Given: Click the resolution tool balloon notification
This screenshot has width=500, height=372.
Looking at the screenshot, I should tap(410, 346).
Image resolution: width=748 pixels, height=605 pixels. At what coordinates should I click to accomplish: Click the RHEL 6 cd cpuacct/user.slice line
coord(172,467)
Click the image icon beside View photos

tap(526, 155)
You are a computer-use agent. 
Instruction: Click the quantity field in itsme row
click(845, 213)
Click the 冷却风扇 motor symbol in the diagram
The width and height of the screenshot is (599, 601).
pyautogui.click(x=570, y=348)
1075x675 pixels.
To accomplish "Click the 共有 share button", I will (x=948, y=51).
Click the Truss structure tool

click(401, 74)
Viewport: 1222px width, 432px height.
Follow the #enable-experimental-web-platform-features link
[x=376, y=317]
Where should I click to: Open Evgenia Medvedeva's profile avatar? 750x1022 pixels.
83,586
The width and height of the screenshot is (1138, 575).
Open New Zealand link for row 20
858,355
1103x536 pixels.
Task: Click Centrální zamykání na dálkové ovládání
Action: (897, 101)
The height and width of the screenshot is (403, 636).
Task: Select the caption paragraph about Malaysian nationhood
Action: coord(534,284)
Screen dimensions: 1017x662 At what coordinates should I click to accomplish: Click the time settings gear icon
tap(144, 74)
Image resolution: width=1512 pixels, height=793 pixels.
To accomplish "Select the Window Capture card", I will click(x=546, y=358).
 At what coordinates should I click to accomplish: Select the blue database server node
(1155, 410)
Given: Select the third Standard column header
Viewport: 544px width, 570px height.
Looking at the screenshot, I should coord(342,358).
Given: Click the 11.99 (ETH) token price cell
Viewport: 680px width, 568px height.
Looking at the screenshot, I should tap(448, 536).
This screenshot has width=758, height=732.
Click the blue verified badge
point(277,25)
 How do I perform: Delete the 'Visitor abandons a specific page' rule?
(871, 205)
++++
◆ WHAT YOU WILL DO: Set down exactly, and only, the lines from the one with "Given: Click the 11.99 (ETH) token price cell" to the final line of the data.

◆ YOUR SOLUTION:
Given: Click the 11.99 (ETH) token price cell
Viewport: 680px width, 568px height.
Looking at the screenshot, I should tap(448, 536).
This screenshot has width=758, height=732.
Click the blue verified badge
point(277,25)
 How do I perform: Delete the 'Visitor abandons a specific page' rule?
(871, 205)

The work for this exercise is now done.